In her book titled “The Lives and Deaths of Shelter Animals,” University Professor Katja Guenther claims that non-white people are abusing animals because of “capitalism, anthroparchy, white supremacy, and the patriarchy.”
Guenther argues that not only is allowing dogs to sleep inside reserved for the “white and wealthy”, but kindness towards dogs in general is rooted in “white supremacy”.
Furthermore, her book outlines the idea that laws and policies against keeping dogs in bad conditions are policies intended to “oppress people of color by imposing white cultural and economic norms”.
The idea argued here, by both Guenther and the supporters of her book, is that laws which are there to prevent mistreatment of dogs discriminate against “anyone in the US other than white, middle-class, and upper-class individuals.”
Sloane Hawes, Tess Hupe, and Kevin Morris of the University of Denver Institute for Human-Animal Connection cite the book in their proposal to relax enforcement of animal protection laws—a proposal that threatens to reverse decades of hard-won progress.
Guenther writes that, because of racism, the overwhelming majority of the dogs who ended up at the Baldwin Park California shelter had belonged to poor people of Asian and Latino heritage and, to a lesser extent, black people.
But this simply reflects the demographic makeup of Baldwin Park itself.

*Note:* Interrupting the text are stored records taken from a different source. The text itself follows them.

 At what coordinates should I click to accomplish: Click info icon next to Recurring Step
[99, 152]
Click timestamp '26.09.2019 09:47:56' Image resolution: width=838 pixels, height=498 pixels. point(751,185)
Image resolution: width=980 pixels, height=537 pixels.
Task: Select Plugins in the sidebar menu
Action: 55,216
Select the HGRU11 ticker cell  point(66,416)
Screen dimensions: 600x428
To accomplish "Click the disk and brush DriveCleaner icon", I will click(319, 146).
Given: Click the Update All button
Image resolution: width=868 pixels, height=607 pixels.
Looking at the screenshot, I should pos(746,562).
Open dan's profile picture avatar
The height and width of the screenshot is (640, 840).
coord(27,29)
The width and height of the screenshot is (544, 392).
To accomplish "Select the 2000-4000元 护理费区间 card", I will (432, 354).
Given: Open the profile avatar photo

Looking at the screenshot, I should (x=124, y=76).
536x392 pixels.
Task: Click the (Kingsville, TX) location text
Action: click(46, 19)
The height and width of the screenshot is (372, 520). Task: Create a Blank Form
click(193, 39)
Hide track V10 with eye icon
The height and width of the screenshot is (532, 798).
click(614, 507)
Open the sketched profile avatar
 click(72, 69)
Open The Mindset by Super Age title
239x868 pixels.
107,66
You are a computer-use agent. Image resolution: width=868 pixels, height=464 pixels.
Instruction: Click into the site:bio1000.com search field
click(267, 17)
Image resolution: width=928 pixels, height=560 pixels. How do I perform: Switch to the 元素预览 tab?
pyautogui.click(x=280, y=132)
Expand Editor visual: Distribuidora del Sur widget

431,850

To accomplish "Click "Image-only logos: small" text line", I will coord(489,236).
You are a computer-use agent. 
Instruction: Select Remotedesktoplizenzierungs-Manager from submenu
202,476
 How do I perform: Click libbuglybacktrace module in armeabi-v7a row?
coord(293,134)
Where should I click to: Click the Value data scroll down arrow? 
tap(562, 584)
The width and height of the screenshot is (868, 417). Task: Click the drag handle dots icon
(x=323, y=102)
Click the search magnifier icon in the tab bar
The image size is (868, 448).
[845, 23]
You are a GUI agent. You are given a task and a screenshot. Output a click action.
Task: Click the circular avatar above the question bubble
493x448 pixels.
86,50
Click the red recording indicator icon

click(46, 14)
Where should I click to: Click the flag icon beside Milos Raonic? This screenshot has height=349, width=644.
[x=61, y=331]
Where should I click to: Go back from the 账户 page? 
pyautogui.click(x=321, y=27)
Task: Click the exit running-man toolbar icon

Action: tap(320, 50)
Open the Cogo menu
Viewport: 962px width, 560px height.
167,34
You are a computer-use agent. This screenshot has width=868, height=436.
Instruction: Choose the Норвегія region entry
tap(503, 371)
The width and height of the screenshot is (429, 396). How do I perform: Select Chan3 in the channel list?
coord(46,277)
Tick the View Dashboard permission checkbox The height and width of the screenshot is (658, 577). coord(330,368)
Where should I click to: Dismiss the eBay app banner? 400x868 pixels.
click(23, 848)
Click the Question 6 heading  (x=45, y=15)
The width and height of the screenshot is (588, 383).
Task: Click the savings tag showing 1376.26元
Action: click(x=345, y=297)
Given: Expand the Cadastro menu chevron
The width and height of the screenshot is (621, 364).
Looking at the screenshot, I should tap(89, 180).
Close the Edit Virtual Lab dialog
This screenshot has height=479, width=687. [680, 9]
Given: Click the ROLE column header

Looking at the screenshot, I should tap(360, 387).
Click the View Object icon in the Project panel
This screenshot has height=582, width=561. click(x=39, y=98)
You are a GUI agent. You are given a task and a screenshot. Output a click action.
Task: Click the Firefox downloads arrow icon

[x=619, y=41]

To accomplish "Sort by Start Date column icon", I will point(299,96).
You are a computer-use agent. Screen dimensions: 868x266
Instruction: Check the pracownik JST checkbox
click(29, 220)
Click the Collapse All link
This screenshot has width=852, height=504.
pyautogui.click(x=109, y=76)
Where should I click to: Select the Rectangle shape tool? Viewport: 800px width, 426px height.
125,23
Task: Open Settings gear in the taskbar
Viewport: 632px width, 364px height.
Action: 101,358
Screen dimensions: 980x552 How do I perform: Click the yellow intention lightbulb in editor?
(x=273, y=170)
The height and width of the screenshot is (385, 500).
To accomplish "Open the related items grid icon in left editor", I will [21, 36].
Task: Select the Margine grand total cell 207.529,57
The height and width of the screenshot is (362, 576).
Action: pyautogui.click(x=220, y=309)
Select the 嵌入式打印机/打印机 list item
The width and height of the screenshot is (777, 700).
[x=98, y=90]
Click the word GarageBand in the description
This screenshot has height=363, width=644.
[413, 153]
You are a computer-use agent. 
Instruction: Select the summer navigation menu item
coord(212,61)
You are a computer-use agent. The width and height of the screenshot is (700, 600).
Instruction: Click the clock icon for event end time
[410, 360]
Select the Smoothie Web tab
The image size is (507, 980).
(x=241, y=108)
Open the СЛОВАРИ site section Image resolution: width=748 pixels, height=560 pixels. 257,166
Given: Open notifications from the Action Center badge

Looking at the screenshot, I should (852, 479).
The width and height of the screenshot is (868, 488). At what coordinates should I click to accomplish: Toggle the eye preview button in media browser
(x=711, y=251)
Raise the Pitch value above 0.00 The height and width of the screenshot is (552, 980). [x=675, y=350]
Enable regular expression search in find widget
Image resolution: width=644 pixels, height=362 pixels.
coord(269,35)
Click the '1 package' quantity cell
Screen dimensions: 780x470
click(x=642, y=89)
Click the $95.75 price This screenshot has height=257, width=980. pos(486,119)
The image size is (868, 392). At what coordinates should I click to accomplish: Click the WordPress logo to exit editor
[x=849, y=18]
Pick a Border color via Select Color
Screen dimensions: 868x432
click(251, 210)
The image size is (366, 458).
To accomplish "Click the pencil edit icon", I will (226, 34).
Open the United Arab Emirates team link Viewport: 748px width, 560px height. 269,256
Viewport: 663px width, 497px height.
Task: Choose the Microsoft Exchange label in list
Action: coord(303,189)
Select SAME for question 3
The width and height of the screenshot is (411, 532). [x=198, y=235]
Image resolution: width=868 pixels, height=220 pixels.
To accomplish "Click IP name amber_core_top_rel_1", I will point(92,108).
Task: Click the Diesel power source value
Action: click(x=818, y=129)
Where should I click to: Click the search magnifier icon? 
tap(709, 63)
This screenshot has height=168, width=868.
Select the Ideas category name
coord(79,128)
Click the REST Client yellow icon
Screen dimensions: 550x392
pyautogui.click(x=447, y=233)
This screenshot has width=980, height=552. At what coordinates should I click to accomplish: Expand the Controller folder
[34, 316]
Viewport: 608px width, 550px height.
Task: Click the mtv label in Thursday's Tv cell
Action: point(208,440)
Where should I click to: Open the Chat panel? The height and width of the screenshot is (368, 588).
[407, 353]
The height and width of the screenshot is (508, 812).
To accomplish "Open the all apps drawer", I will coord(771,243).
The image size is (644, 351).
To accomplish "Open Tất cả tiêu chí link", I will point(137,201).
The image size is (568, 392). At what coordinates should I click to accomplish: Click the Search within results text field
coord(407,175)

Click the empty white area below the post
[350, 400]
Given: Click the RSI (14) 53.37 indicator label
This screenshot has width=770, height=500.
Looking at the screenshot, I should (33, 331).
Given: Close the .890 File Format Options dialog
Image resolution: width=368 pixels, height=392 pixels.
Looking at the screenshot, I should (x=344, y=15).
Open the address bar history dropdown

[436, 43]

The ethnicity of the people who surrender animals to shelters is largely a function of demographics, not of race.
In the Aereo Magazine book review, animal shelter director Nathan J. Winograd said that Guenther rejects objectivity in her book and research.
“Guenther deliberately rejects objective evidence of this kind, admitting that “it is not possible for me to be impartial”: “I was trained in sociology, a discipline that emphasizes impartiality and the need to systematize observations and analysis in ways that distance the researcher from the researched. I deliberately turn away from these tendencies and instead embrace the messy possibilities of being a researcher with complex ties to the social setting I am analyzing.”
At best, the book presents subjective feelings, anecdotes, and even guesses as compelling evidence for its conclusions — at worst, it ignores evidence to the contrary.”
According to the University Professor’s website, she has Ph.D in Sociology and works within the very useful field of interdisciplinary feminism. Her main areas of research, writing, and activism are “feminist politics and human exploitation of non-human animals.”